Il y a 100 ans, Paul LAURENT était tué à Verdun devant le Mort-Homme. Paul LAURENT était l’époux de Marguerite « Gry » BON, père de Lily LAURENT et grand-père des 12 enfants de Lily et André CUNY. Son arrière-petit-fils, Cyril CUNY, retrace sa vie et son parcours d’officier et raconte ses derniers jours de combat sur le champ de bataille de Verdun.
Cyril Cuny, son arrière-petit-fils - 15/06/2016
JEUNESSE (1883-1903)
Paul Albert LAURENT naît le 13 juillet 1883, à Poissy, dans une maison familiale où habite sa grand-mère et où ses parents se rendent régulièrement. Son père Albert (1851-1905) est ingénieur des Ponts et Chaussées, et sa mère Louise BERNARD (1861 – 1935) est issu d’une célèbre famille de bijoutier de la rue la Paix. La famille LAURENT est une famille bourgeoise et fortunée de Paris. En 1868, Louis LAURENT (1807 – 1869), le grand-père de Paul, avait construit Boulevard Haussmann à côté du Printemps, un immeuble de cinq étages qui fut vendu pour construire un autre immeuble deux fois plus grand au 211, Boulevard St Germain.
Paul a une grande sœur, Thérèse, née en 1881, et un petit frère, Louis, né en 1885.

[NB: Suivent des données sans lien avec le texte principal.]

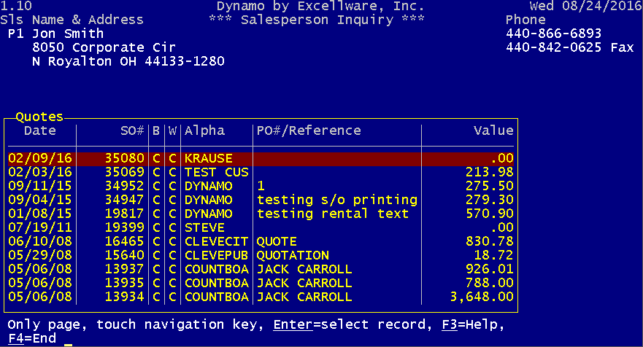This screenshot has height=347, width=643.
Task: Select the DYNAMO quote 34952
Action: tap(261, 186)
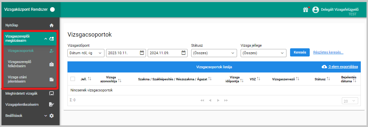Screen dimensions: 368x127
Task: Click the user profile avatar icon
Action: [x=316, y=9]
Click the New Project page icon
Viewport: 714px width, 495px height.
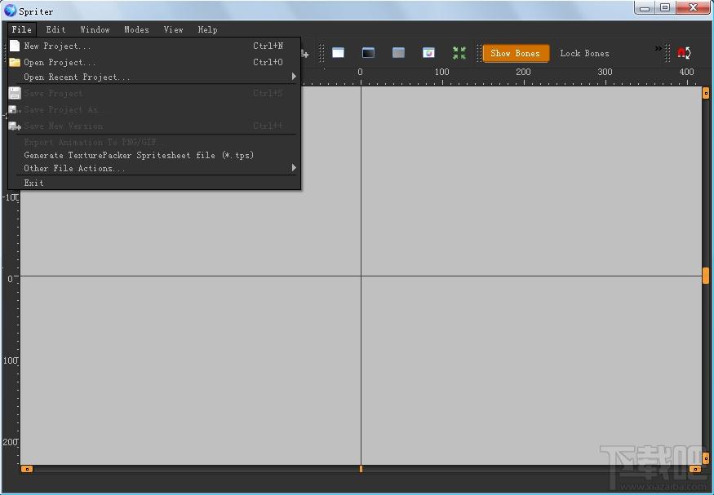point(15,46)
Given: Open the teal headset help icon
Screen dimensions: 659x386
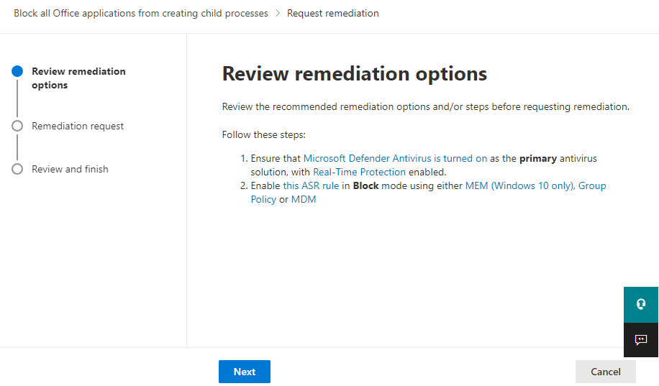Looking at the screenshot, I should click(x=641, y=304).
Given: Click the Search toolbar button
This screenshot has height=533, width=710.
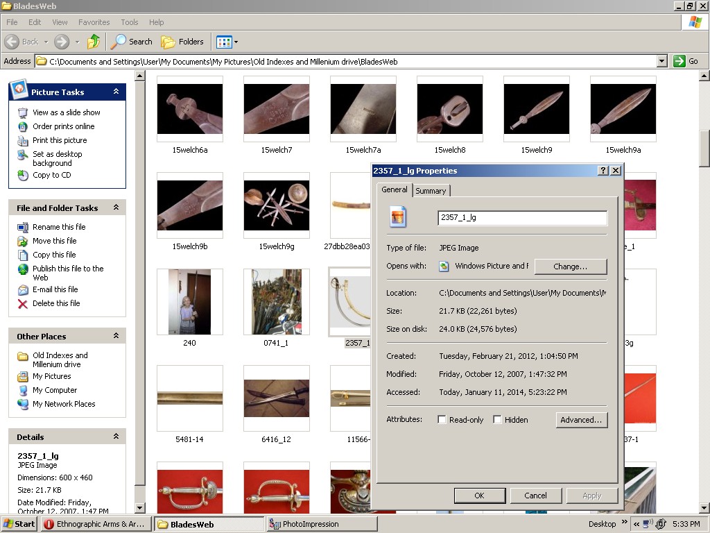Looking at the screenshot, I should click(132, 42).

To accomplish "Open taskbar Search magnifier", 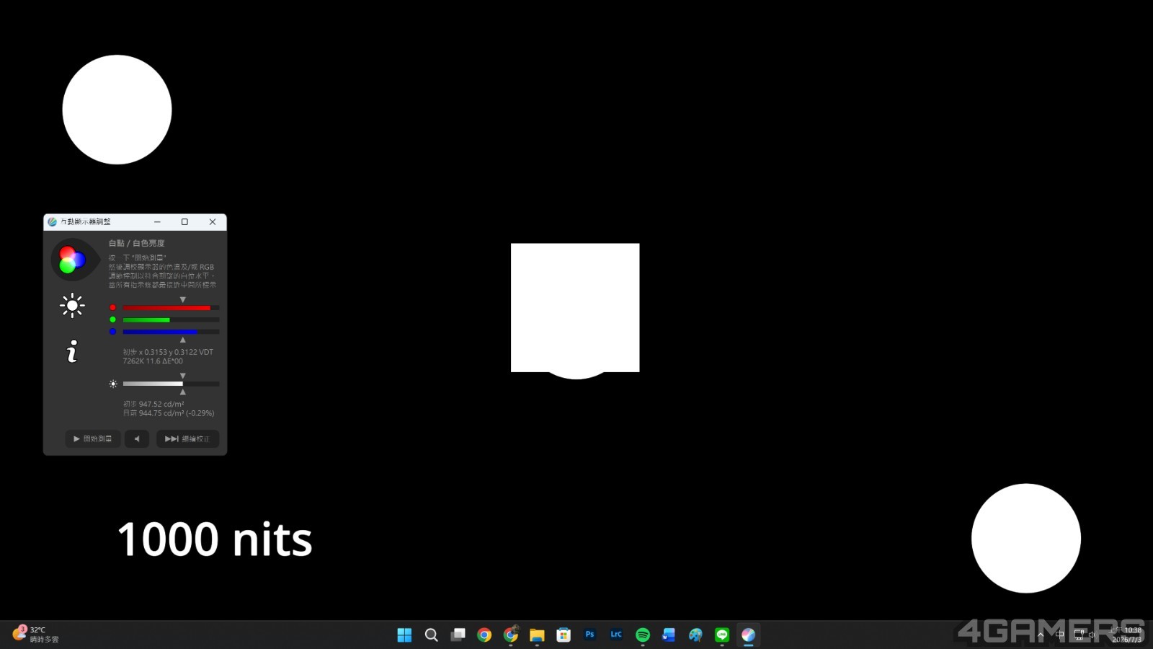I will [431, 635].
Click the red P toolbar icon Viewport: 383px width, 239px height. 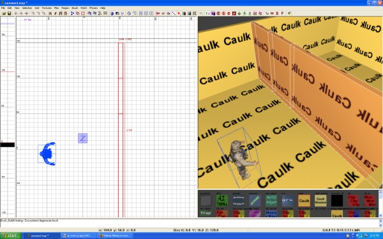click(x=282, y=13)
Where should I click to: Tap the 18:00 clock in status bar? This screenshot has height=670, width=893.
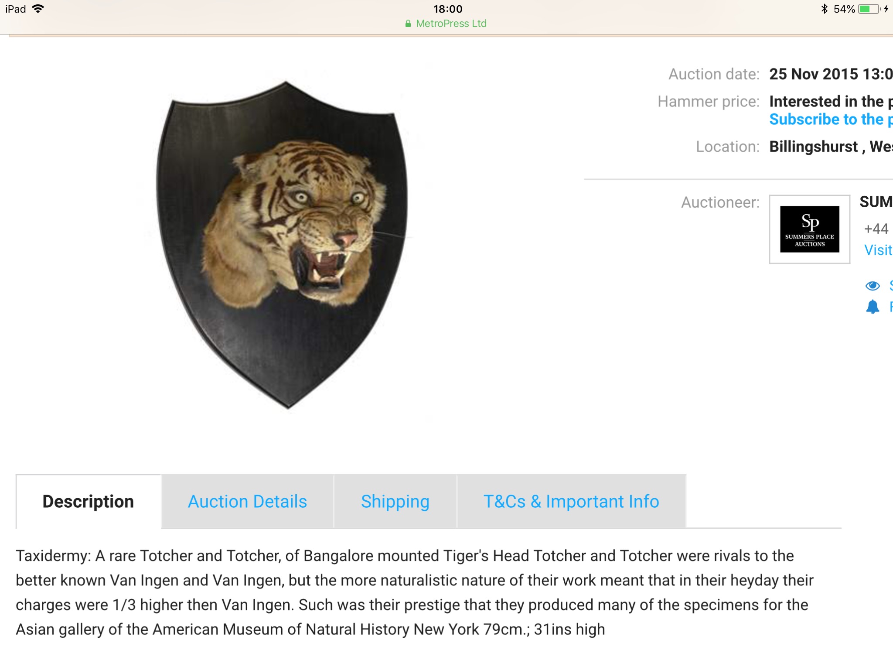[x=447, y=9]
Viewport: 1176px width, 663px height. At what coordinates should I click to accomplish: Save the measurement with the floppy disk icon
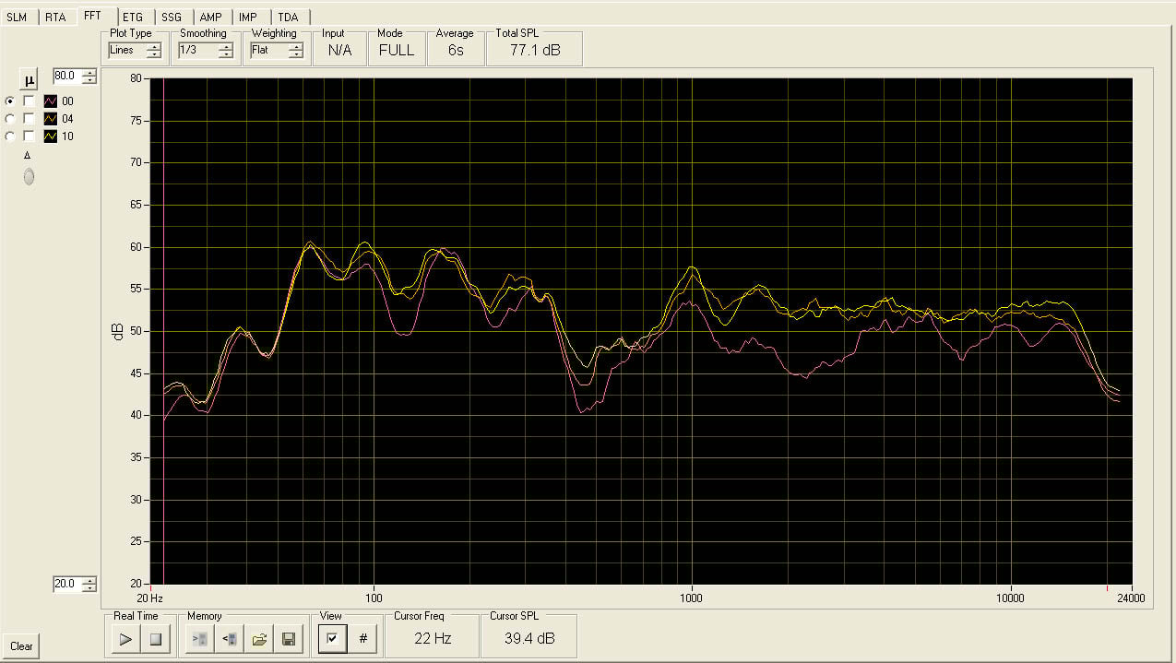click(x=289, y=638)
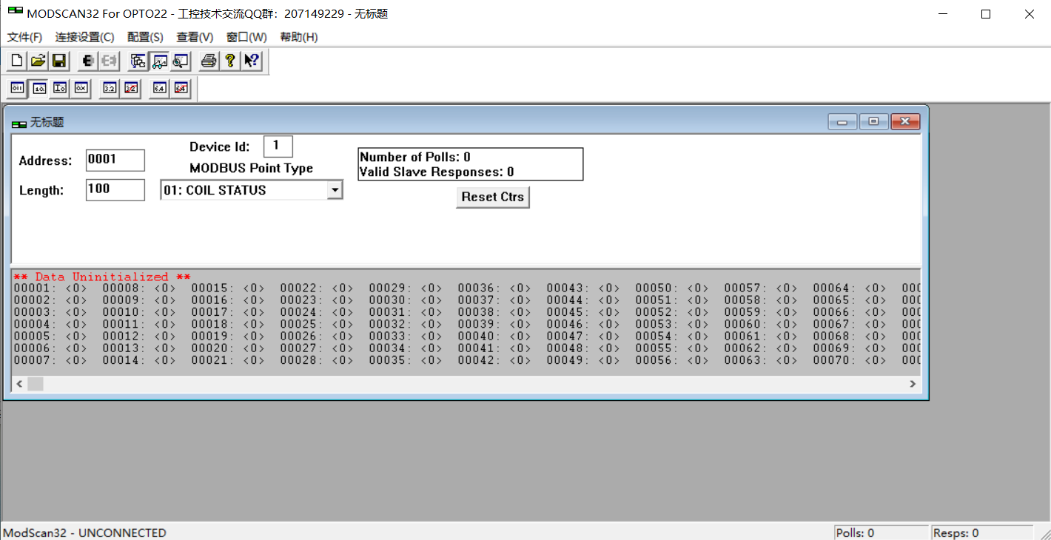Click the Connect (plug) toolbar icon
The height and width of the screenshot is (540, 1051).
(87, 60)
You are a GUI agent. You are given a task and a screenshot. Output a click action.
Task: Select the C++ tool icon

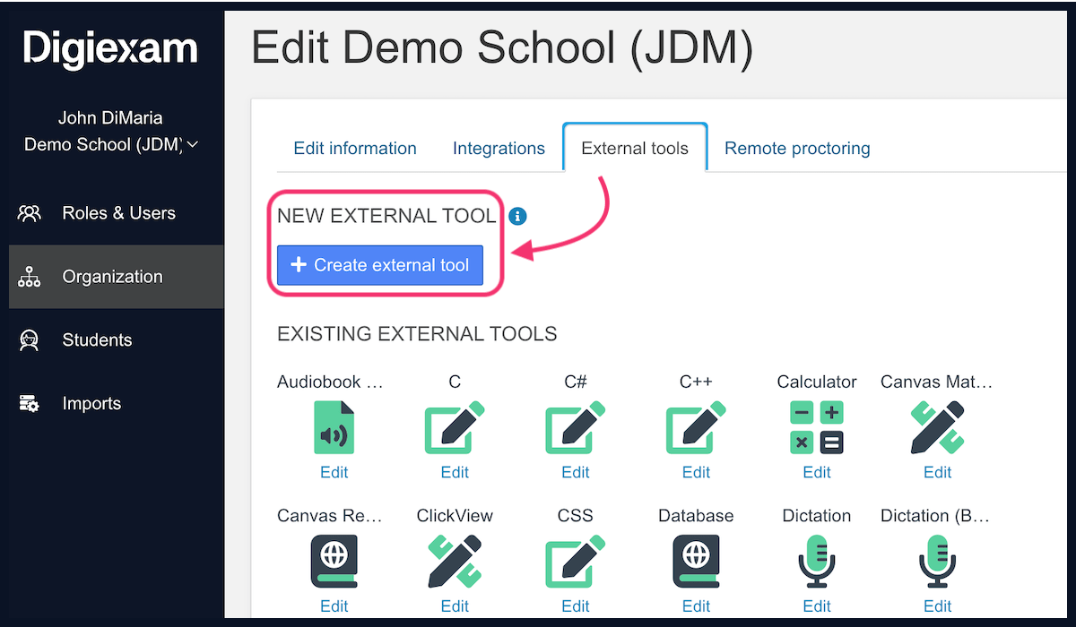pos(696,427)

De sa jeunesse, on ne sait presque rien pour le moment. Il passe ses premières années 5, rue du Havre près du boulevard Haussmann. La famille déménage au 109, Avenue Henri Martin vers 1894, cela permet de se rapprocher d’un bon Lycée, Janson de Sailly, où Paul ira étudier et préparer le concours d’entrée à L’école POLYTECHNIQUE.
1899 - De gauche à droite : Thérèse, Paul (16 ans), Louis LAURENT, et leurs petits cousins LORRAIN et BERNARD
(Album Berthe Cosson – site famille BERNARD-GAGEY)
En 1903 : Au 2nd rang debout à droite, Paul (20 ans) vient de fêter ses 20 ans.
A côté, Thérèse, Louis et les cousins LORRAIN et BERNARD
(Coll. Yves Lorrain)
ECOLE POLYTECHNIQUE : 1903-1905
En 1903, Paul est reçu 120e au concours d’entrée, et finalement 118° après le désistement de 2 autres candidats mieux classés.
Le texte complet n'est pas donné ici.